I’ve never been a fan of guided tours. There is a trade-off involved between the extra information you might receive from a knowledgeable guide, and the downside of having to accommodate yourself to someone else’s schedule.
Which may be why I haven’t yet posted anything about the guided tours I have taken in the past year, tours of the Swiss and Austrian parliaments among them. It is more likely that time constraints are the issue with those – I took in so much information I haven’t had the time to write a proper post. Those are coming soon – I promise. Just don’t ask me to define “soon.”
If you go to Athens you must visit the Acropolis, the hill that dominates the city.
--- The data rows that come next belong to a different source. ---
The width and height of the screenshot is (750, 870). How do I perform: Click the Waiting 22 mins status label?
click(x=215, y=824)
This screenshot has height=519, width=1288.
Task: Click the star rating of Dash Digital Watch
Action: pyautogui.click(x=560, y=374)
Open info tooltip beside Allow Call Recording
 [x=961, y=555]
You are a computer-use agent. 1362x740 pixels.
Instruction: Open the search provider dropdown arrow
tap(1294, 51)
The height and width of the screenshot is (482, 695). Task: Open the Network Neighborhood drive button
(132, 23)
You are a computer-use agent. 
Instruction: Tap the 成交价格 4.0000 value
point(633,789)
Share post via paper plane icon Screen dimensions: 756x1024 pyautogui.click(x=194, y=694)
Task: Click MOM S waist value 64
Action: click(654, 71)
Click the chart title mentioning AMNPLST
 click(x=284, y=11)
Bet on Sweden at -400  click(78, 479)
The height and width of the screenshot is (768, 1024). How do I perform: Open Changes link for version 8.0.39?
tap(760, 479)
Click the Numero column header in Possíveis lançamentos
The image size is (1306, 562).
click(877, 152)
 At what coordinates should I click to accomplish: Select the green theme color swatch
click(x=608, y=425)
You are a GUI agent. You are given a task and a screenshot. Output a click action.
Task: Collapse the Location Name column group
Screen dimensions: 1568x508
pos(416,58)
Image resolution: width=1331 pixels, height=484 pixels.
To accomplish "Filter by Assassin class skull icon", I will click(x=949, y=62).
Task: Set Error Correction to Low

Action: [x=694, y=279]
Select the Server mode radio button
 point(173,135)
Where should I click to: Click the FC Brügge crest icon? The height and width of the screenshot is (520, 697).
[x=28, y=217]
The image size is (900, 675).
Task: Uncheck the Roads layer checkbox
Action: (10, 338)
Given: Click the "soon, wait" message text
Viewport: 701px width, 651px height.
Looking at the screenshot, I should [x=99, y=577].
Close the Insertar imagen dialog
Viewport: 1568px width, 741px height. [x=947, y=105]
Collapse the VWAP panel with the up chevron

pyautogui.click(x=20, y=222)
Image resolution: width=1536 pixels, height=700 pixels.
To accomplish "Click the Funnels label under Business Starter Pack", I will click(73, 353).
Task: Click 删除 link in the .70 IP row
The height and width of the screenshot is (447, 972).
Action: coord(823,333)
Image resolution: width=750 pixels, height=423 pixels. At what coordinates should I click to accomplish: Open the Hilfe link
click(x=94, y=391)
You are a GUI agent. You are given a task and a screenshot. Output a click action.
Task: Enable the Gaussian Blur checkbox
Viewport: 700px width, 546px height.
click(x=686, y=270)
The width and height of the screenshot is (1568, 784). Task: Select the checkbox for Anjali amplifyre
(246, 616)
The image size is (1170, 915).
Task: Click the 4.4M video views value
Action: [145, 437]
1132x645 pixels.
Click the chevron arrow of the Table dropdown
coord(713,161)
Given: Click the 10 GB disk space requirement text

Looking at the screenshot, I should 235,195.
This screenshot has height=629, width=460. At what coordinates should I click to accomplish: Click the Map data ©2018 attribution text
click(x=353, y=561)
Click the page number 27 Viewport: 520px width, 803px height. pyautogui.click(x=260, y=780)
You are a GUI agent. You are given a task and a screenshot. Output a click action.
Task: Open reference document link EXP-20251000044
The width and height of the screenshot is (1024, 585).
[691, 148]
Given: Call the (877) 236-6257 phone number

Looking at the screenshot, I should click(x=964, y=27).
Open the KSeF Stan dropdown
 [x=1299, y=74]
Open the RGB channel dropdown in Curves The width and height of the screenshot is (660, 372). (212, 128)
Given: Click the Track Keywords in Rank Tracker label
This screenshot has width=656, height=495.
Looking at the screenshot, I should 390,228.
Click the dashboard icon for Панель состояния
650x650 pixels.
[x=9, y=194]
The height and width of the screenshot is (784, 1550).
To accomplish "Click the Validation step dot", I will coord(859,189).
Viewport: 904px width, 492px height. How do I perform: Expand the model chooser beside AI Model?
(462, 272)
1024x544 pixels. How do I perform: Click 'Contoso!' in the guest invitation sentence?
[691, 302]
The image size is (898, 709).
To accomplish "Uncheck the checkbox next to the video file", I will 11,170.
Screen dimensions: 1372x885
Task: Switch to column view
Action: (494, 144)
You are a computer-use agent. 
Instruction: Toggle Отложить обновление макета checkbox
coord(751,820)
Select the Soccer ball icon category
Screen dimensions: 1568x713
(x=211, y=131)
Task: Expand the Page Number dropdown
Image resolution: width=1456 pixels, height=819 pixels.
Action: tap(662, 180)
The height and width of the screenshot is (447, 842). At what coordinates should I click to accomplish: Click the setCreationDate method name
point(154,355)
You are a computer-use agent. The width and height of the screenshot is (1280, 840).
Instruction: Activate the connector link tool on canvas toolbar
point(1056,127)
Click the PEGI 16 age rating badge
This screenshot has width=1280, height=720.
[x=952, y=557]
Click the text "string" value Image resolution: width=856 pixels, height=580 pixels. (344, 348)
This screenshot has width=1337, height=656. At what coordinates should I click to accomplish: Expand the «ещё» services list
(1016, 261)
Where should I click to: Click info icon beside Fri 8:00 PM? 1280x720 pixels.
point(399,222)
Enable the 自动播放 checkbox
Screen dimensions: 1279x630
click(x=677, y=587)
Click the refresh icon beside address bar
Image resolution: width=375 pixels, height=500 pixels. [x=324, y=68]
Probably the best-known ruin on the hill is the Parthenon, which is featured in today’s photos. Just allow yourself time to wander and think – my trip felt a bit rushed. Probably because it was.
Having never been to Athens before (changing planes at the airport doesn’t count), my preconceptions were based on pictures. It is a famous tourist site; I have seen lots of pictures. You have too. The place lived up to them.
My wife skipped the Athens trip and went to Corinth instead. The woman from the tour company, when asked to recommend which daytrip to take, asked if she had been to Athens before. On hearing the answer was yes, she said the Parthenon really hadn’t changed since Vivian was there.
I’m sure that is true, though in 1981 it wasn’t covered in scaffolding with renovations underway. I’m also told that back then you could walk into the ruined structures. Now, fences keep people away. Given the number of tourists and the age of the buildings, I understand why you want to keep the mobs away.
In Canada we are impressed by buildings that have lasted from the nineteenth century. We don’t have buildings that have lasted more than nineteen centuries. Nor, I suspect, would we know how to make anything that would last that long.
If you are a history buff you are already familiar with the Acropolis and its buildings, or at least know where to find the information. If you are not, you’ll probably thank me for not repeating any of it here.
You could spend hours on top of this hill, admiring the structures, looking out over Athens and contemplating the past (and what that past means for our society today). It is one of those tourist sites that, no matter how crowded, you really do have to see if you are in the area.